En mars dernier, je vous présentais quelques exemples de décisions où les tribunaux ont reconnu que la pandémie de la COVID-19 constituait un cas de force majeure en matière contractuelle.

Une décision en matière de vente d’immeuble

Dans une décision très récente, la Cour supérieure a toutefois conclu que la situation sanitaire liée à la COVID-19 qui avait cours au printemps 2020 ne pouvait être invoquée par les vendeurs d’une maison pour refuser de passer titre.

L’offre d’achat de leur immeuble a été acceptée en janvier 2020 et l’acte de vente devait être signé le 15 avril 2020, avec prise de possession par les acheteurs le 3 mai suivant.

Entre-temps, le gouvernement du Québec a déclaré l’urgence sanitaire le 13 mars 2020 en raison de la progression de la COVID-19.

Prétentions des vendeurs liées à la pandémie de la COVID-19

Alléguant ne pas avoir été en mesure de se trouver une nouvelle résidence, compte tenu des directives gouvernementales les ayant empêchés de visiter et de faire inspecter des maisons, les vendeurs ont refusé de donner suite à l’offre d’achat et de vendre leur immeuble.

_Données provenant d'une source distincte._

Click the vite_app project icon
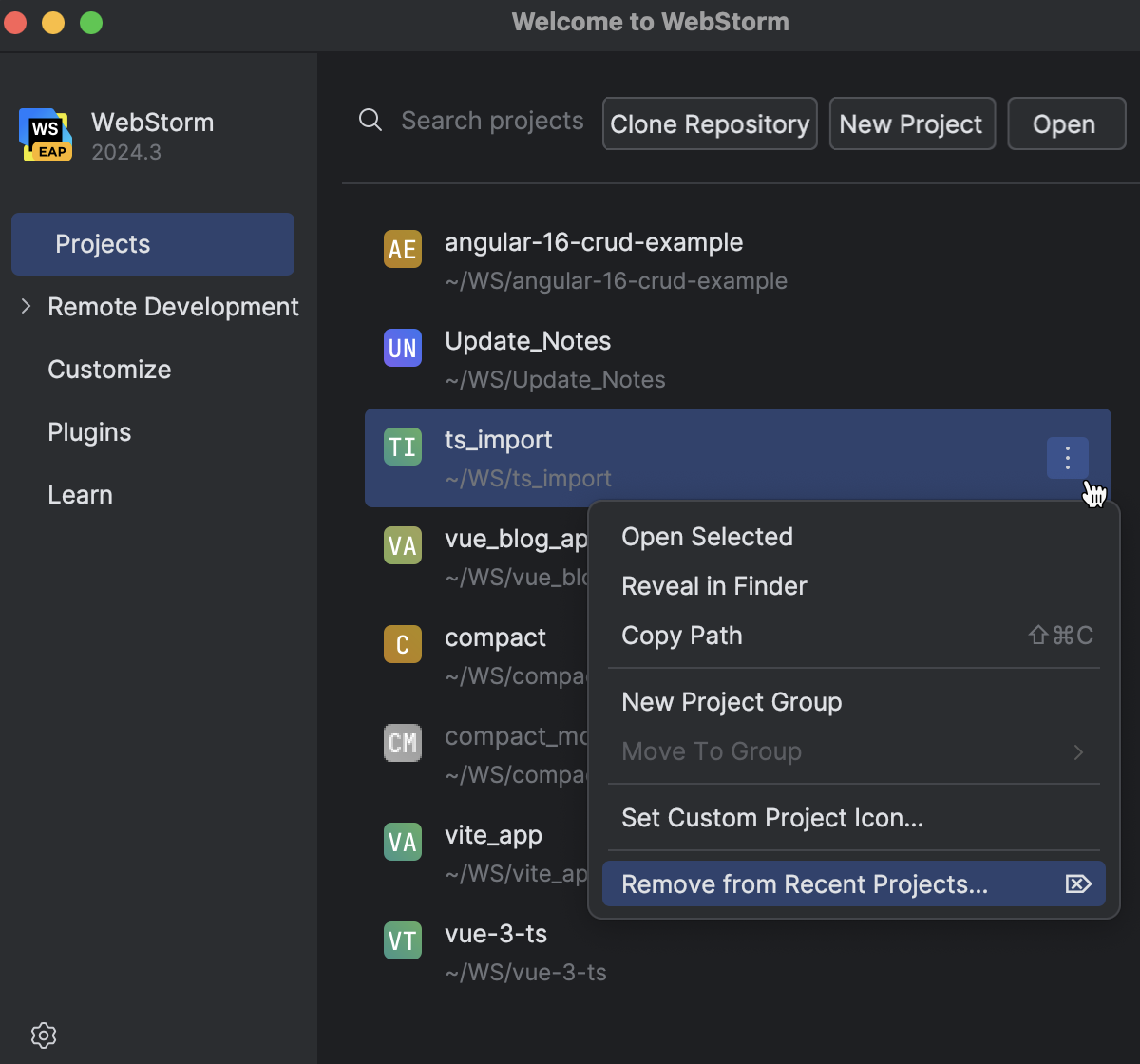This screenshot has height=1064, width=1140. click(x=402, y=842)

Ils ont proposé aux acheteurs de procéder à la vente après la pandémie, mais ces derniers ont refusé et ont intenté contre eux un recours en passation de titre.

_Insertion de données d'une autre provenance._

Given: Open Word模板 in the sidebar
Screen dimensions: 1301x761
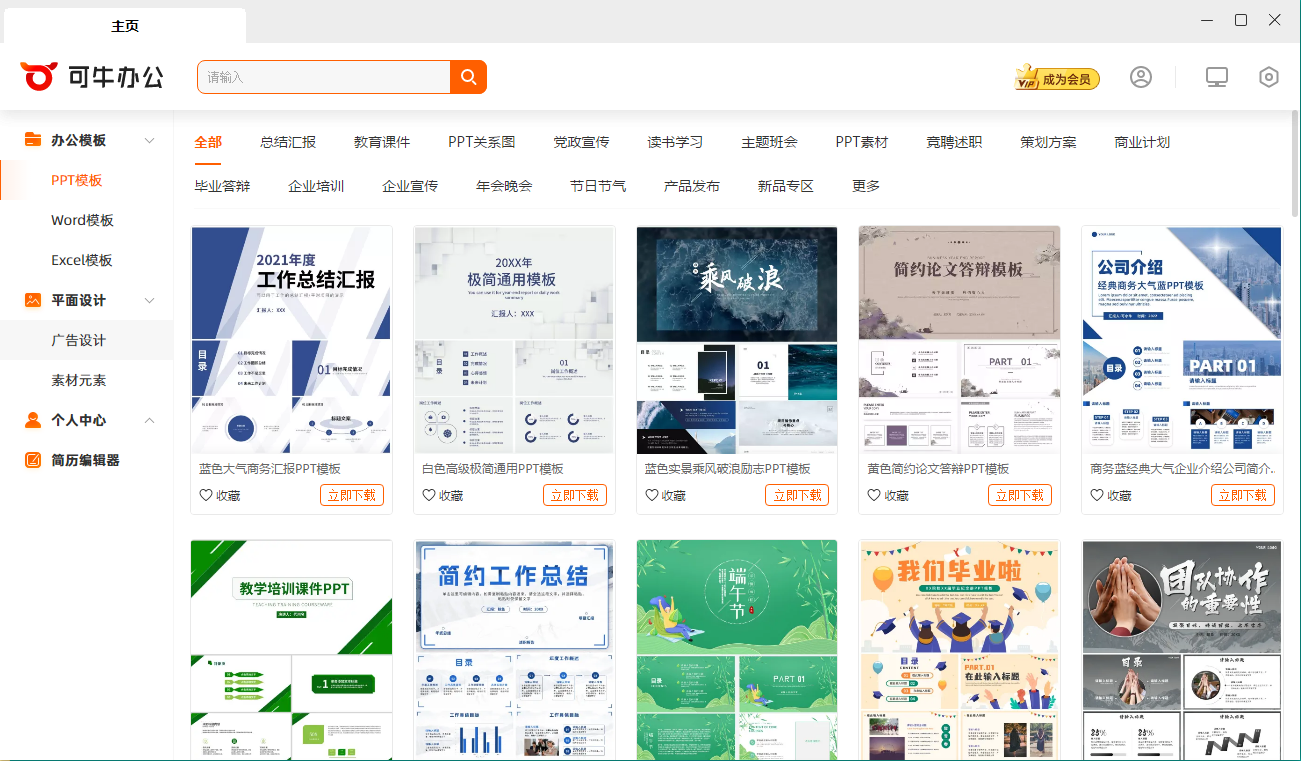Looking at the screenshot, I should (x=82, y=220).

Devant la juge, les vendeurs ont prétendu que leur obligation de passer titre était devenue nulle et non avenue en raison de la pandémie, une force majeure qui les avait empêchés de se trouver une autre maison et, par ricochet, de vendre la leur.

Les motifs de la décision

La juge a rejeté la prétention des vendeurs au motif que la crise sanitaire liée à la COVID-19 ne possédait pas le caractère d’irrésistibilité requis pour se qualifier de force majeure:

[32] Le fait qu’invoquent les défendeurs de ne pas avoir pu visiter de maisons et en acheter une pour se reloger en raison de la situation sanitaire liée au Covid-19 qui prévalait au printemps 2020 au Québec ne constitue pas une force majeure. Si ce fait possède le caractère d’imprévisibilité requis pour être ainsi qualifié, il ne revêt pas celui d’irrésistibilité.

Selon la juge, la COVID-19 n’avait pas empêché «de manière absolue» les vendeurs de passer titre. Elle avait tout au plus rendu l’exécution de leurs obligations plus compliquée:

[37] Les difficultés rencontrées par les défendeurs pour acheter une maison ayant toutes les caractéristiques requises pour combler tous leurs besoins dans le délai de l’offre d’achat dans le contexte de la crise sanitaire du Covid-19 au printemps 2020 n’ont pas rendu l’exécution de leur obligation de passer titre aux demandeurs «absolument impossible».

Dans les circonstances, la juge a conclu que «l’impossibilité pour les défendeurs de vendre leur maison en raison des effets du COVID-19 sur leur capacité à se reloger, n’aurait pu entraîner que la suspension de leurs obligations et non pas leur anéantissement entier et définitif» (paragr. 39).

Enfin, même s’il s’agissait d’un cas de force majeure, la juge a retenu que rien n’empêchait les vendeurs de chercher une nouvelle maison et de respecter leurs obligations envers les acheteurs lorsque les activités immobilières ont repris, en juin 2020.

Le recours en passation de titre des acheteurs a donc été accueilli en partie et les vendeurs ont été condamnés à leur payer 52 747 $ à titre de dommages-intérêts.